UofL's sloppy open meetings practices expose it to the risk of successful legal challenge by its former basketball coach (and others)

COG2

COG2

The Courier Journal reports that Rick Pitino was “very humiliated, very hurt” by his treatment at a June 28 meeting of the University of Louisville Board of Trustees. In particular, he was wounded by comments made by Board Vice Chair John Schnatter who, according to the article, participated by video teleconference in a closed session of the board to discuss litigation and personnel matters.

Pitino should take comfort -- admittedly modest in the grand scheme -- in knowing that his accusers violated the law when they permitted a board member to participate by video teleconference in the closed session.

The fault lies not with Schnatter but with university attorneys, who should have alerted the board to this impropriety.

In September,  we reported on an illegal meeting involving Board Chairman David Grissom’s private phone calls to “every trustee to get their take on how best to respond to the recruiting scandal” during the course of which he obtained the trustees’ unanimous support for the president’s decision to suspend both Pitino and Tom Jurich. And in October we criticized a poorly reasoned open meetings decision issued by the attorney general resolving that disputed issue in favor of the university.

Our analysis of the erroneous open meetings decision can be found here.

That open meetings decision centered on a statute prohibiting nonpublic serial less than quorum meetings of public agency members. The issue is currently on appeal in the Jefferson Circuit Court where we hope the complainant will receive a favorable ruling that rejects the attorney general’s strained analysis and discourages statutorily prohibited secret serial meetings.

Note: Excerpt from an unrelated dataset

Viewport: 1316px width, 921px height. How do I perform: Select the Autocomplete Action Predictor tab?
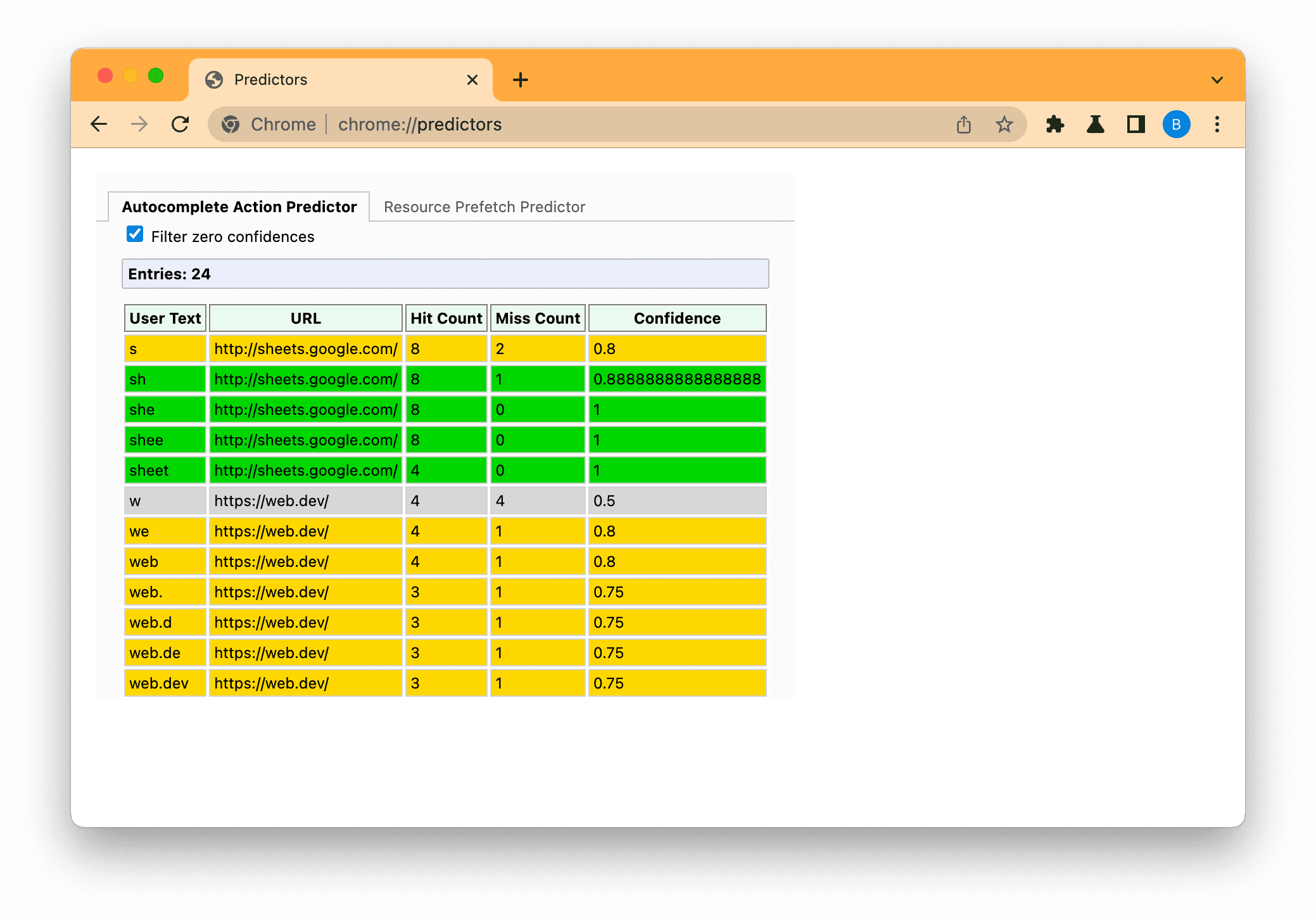pyautogui.click(x=239, y=207)
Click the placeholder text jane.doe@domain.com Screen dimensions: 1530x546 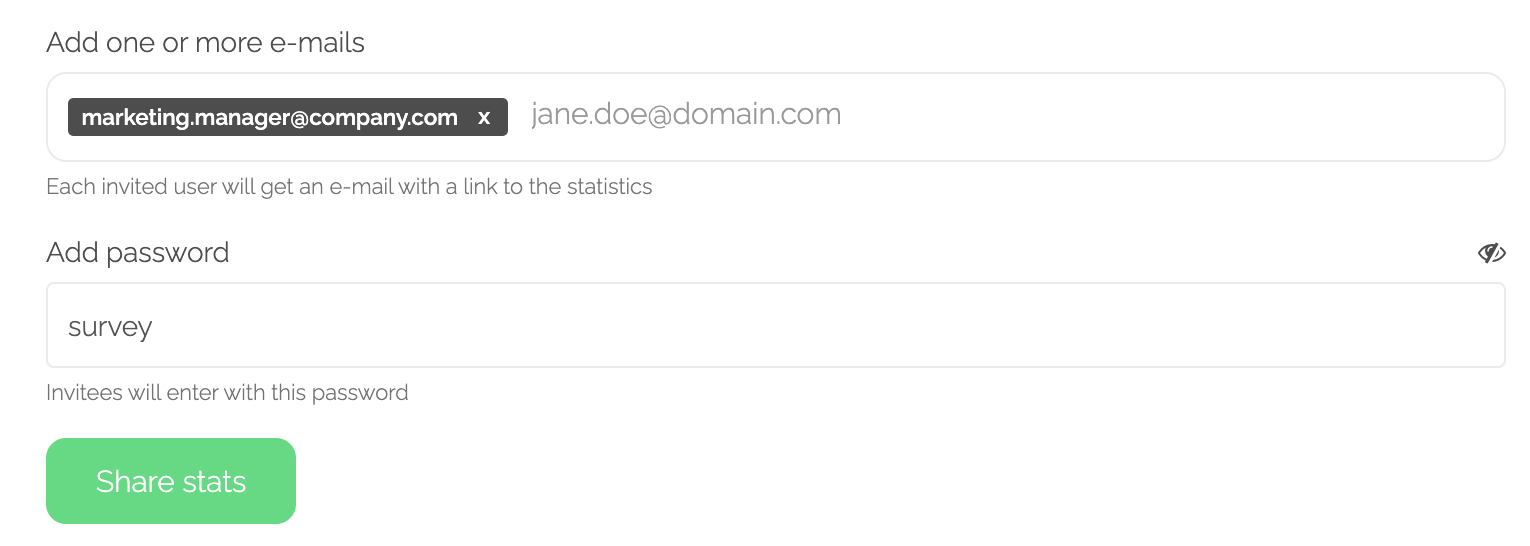click(x=686, y=115)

The June 28 violation centers on a separate statute  permitting a public agency to “conduct any meeting, other than a closed session, through video teleconference.” In other words, video teleconferenced open meetings are generally permitted but video teleconferenced close sessions are absolutely not.

Schnatter’s participation in the closed session by video teleconference was expressly prohibited by the Open Meetings Act. The board’s actions therefore violated the law.

Were he so inclined, Pitino might seek additional retribution against the university by pursuing a legal challenge to the Board of Trustees’ open meetings violations in the courts. Although courts lack authority to void actions – including firings -- taken in violation of the statute prohibiting video teleconferenced closed sessions, they can void action taken in violation of the statute prohibiting serial less than quorum meetings. Pitino has two credible claims of violations of the Open Meetings Act.

In any case, the University of Louisville’s sloppy open meetings practices expose it to the risk of a successful legal challenge by its former basketball coach and others. This is a wholly unnecessary risk that it can ill afford to take.